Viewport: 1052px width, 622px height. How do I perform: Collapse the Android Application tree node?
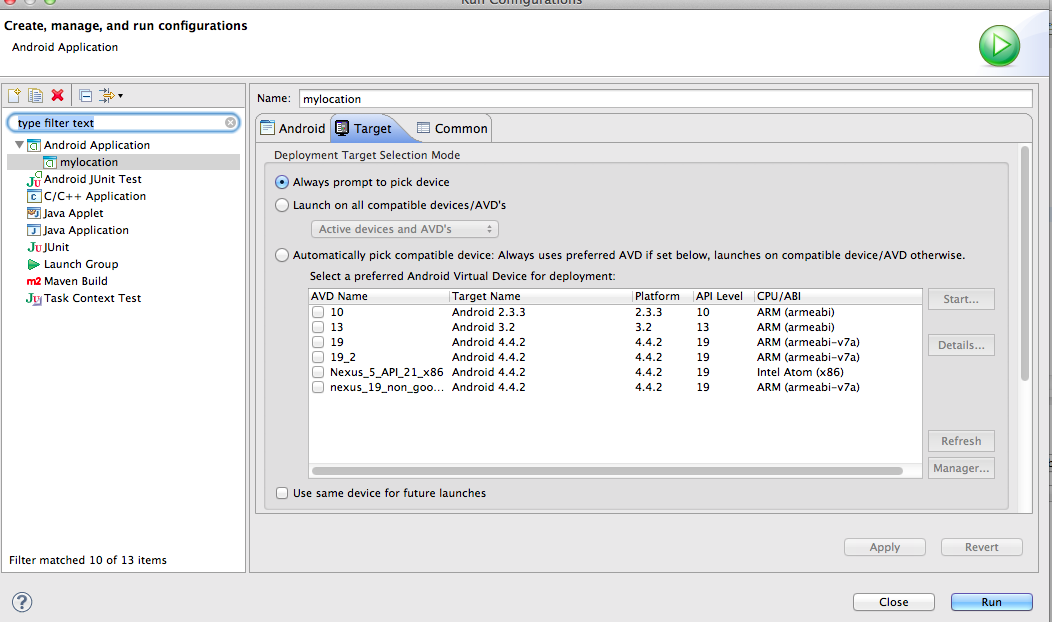(x=19, y=145)
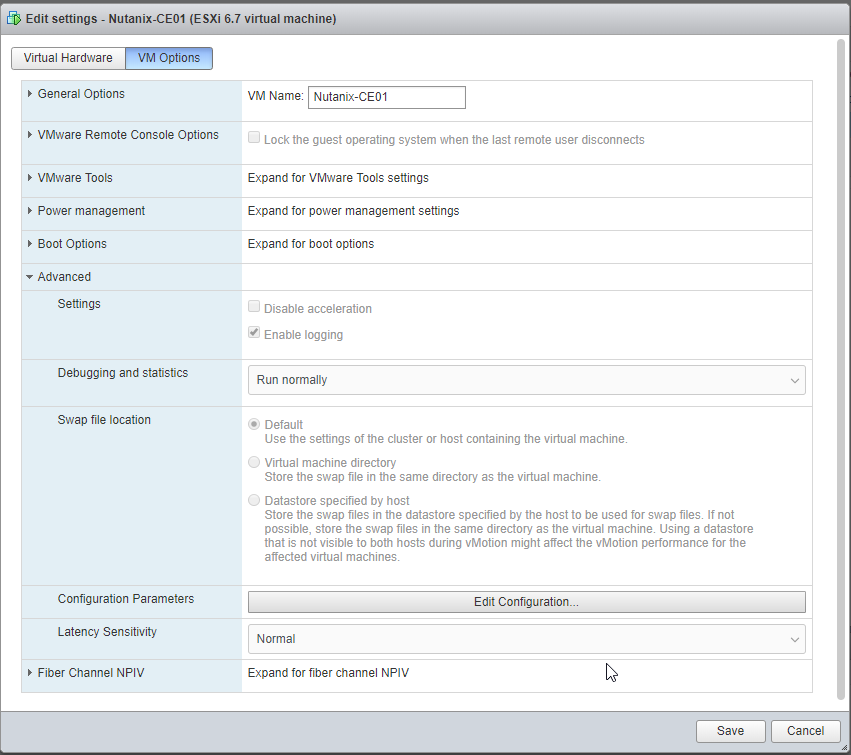Image resolution: width=851 pixels, height=755 pixels.
Task: Open the Latency Sensitivity dropdown
Action: click(x=526, y=639)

WORK INSTRUCTIONS: Write out the records above exactly as they appear, leaving out any pictures.

RESPONSE AREA:
Viewport: 1052px width, 622px height. How do I perform: Collapse the Android Application tree node?
(x=19, y=145)
Image resolution: width=851 pixels, height=755 pixels.
Task: Open the Latency Sensitivity dropdown
Action: click(x=526, y=639)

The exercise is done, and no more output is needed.